- [What to produce]: Reproduce all of the following material line for line, with no changes.

Dataset content Block Start

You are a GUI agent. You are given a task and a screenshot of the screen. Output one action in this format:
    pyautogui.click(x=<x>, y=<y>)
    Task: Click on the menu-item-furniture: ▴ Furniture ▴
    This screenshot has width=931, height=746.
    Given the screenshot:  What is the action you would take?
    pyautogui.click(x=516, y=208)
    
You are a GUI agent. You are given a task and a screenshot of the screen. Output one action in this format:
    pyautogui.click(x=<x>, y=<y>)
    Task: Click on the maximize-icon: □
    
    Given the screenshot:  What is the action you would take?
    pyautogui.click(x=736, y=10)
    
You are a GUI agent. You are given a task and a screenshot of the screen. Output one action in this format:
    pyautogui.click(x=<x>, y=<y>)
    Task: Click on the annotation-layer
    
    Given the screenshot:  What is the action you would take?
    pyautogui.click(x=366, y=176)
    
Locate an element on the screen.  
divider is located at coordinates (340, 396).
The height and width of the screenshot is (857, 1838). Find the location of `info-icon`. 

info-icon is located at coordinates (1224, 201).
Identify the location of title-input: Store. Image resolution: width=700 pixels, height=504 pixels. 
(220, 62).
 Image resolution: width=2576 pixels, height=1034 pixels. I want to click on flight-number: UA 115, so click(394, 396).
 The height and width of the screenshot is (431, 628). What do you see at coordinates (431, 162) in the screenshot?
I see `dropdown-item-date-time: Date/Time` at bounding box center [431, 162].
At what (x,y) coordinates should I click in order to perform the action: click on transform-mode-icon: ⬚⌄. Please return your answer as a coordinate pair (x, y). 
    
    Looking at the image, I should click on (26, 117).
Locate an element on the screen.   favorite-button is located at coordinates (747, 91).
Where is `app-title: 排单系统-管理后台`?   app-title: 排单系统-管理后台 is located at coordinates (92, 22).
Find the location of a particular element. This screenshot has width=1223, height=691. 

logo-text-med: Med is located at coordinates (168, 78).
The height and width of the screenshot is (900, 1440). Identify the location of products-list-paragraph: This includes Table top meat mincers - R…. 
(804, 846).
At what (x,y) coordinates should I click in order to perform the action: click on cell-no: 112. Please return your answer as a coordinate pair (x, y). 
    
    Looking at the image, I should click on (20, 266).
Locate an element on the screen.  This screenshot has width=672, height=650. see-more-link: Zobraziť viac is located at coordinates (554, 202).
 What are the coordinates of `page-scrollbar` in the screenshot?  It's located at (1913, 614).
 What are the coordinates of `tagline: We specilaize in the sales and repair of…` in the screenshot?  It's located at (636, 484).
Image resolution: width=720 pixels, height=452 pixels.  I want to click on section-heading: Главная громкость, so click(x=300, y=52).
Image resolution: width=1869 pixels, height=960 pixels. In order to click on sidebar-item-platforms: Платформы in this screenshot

Dataset content Block End

- [Written reply]:
You are a GUI agent. You are given a task and a screenshot of the screen. Output one action in this format:
    pyautogui.click(x=<x>, y=<y>)
    Task: Click on the menu-item-furniture: ▴ Furniture ▴
    This screenshot has width=931, height=746.
    Given the screenshot:  What is the action you would take?
    pyautogui.click(x=516, y=208)
    
You are a GUI agent. You are given a task and a screenshot of the screen. Output one action in this format:
    pyautogui.click(x=<x>, y=<y>)
    Task: Click on the maximize-icon: □
    
    Given the screenshot:  What is the action you would take?
    pyautogui.click(x=736, y=10)
    
You are a GUI agent. You are given a task and a screenshot of the screen. Output one action in this format:
    pyautogui.click(x=<x>, y=<y>)
    Task: Click on the annotation-layer
    
    Given the screenshot:  What is the action you would take?
    pyautogui.click(x=366, y=176)
    
Locate an element on the screen.  
divider is located at coordinates (340, 396).
The height and width of the screenshot is (857, 1838). Find the location of `info-icon`. 

info-icon is located at coordinates (1224, 201).
Identify the location of title-input: Store. Image resolution: width=700 pixels, height=504 pixels. 
(220, 62).
 Image resolution: width=2576 pixels, height=1034 pixels. I want to click on flight-number: UA 115, so click(394, 396).
 The height and width of the screenshot is (431, 628). What do you see at coordinates (431, 162) in the screenshot?
I see `dropdown-item-date-time: Date/Time` at bounding box center [431, 162].
At what (x,y) coordinates should I click in order to perform the action: click on transform-mode-icon: ⬚⌄. Please return your answer as a coordinate pair (x, y). 
    
    Looking at the image, I should click on (26, 117).
Locate an element on the screen.   favorite-button is located at coordinates (747, 91).
Where is `app-title: 排单系统-管理后台`?   app-title: 排单系统-管理后台 is located at coordinates (92, 22).
Find the location of a particular element. This screenshot has width=1223, height=691. 

logo-text-med: Med is located at coordinates (168, 78).
The height and width of the screenshot is (900, 1440). Identify the location of products-list-paragraph: This includes Table top meat mincers - R…. 
(804, 846).
At what (x,y) coordinates should I click in order to perform the action: click on cell-no: 112. Please return your answer as a coordinate pair (x, y). 
    
    Looking at the image, I should click on (20, 266).
Locate an element on the screen.  This screenshot has width=672, height=650. see-more-link: Zobraziť viac is located at coordinates (554, 202).
 What are the coordinates of `page-scrollbar` in the screenshot?  It's located at (1913, 614).
 What are the coordinates of `tagline: We specilaize in the sales and repair of…` in the screenshot?  It's located at (636, 484).
Image resolution: width=720 pixels, height=452 pixels.  I want to click on section-heading: Главная громкость, so click(x=300, y=52).
Image resolution: width=1869 pixels, height=960 pixels. In order to click on sidebar-item-platforms: Платформы in this screenshot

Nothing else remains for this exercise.